Лёгкий кивок, едва заметная улыбка, и снова его губы на моих губах. Глаза закрываются в приступе блаженства, а руки сами, словно делали это уже сотни раз, расстегивают ремень, пуговицу и ширинку.
И всё.
Я не знаю, что делать дальше. Дальше никаких инструкций нет. Я в лёгкой растерянности, но тут же о ней забываю, когда влажные поцелуи спускаются вниз по шее к ключицам и груди.
Костров всасывает вершинку, а я ищу руками опору за своей спиной, чтобы дать ему больше. Снова обхватываю его бедра ногами и тяну на себя. Уже нет сил терпеть это томление внизу живота. Мне нужно хоть малейшее прикосновение ко мне там.
Внезапно Костров прикусывает мой сосок зубами, отчего я не сдерживаю стона и тут же краснею. Распахиваю глаза, боясь увидеть на мужественном лице отвращение не только от моей внешности, но еще и от тех звуков, что я только что издала.

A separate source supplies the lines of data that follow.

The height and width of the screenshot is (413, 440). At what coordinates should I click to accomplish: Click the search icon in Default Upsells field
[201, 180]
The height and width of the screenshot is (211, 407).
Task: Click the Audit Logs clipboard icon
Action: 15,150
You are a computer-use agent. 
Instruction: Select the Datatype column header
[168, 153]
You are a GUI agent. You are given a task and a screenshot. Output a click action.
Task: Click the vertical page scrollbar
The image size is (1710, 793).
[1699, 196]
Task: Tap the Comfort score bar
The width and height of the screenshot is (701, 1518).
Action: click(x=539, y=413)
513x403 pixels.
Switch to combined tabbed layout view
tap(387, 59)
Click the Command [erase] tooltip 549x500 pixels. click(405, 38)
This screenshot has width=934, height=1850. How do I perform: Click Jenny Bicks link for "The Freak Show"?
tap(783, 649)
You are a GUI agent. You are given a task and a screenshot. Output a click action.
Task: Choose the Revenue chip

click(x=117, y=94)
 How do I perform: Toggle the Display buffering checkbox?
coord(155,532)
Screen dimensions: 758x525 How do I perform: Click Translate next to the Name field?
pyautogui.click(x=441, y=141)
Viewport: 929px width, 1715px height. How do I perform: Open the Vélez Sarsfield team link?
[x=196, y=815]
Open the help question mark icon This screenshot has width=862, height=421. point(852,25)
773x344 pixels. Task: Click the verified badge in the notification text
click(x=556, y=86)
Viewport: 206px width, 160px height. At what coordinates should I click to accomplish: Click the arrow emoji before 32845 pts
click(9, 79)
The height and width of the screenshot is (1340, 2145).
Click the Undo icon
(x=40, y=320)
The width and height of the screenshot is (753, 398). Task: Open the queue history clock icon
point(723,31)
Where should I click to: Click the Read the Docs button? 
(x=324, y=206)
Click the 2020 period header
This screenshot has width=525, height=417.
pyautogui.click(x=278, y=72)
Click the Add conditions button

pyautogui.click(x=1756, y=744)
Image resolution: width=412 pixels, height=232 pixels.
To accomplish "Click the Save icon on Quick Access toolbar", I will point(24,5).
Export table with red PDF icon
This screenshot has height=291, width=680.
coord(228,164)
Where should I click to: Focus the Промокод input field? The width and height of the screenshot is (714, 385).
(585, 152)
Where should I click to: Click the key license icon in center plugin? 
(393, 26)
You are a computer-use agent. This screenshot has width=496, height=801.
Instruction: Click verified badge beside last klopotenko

Боже! Разве можно так громко стонать? Это же неприлично!
— Прекрати думать, — чувствую горячий шёпот у своей шеи. — Просто получай удовольствие. Как я.
— Это неправильно, — качаю головой и снова закрываю глаза, запрокидывая голову.
— Вот и я думаю, что хуйня какая-то, — резко рубит Михаил Захарович. Убирает мои ноги со своих бедер и, вынуждая меня почувствовать стыд, сводит их вместе, словно вдруг очнулся от сладкого марева и почувствовал отвращение.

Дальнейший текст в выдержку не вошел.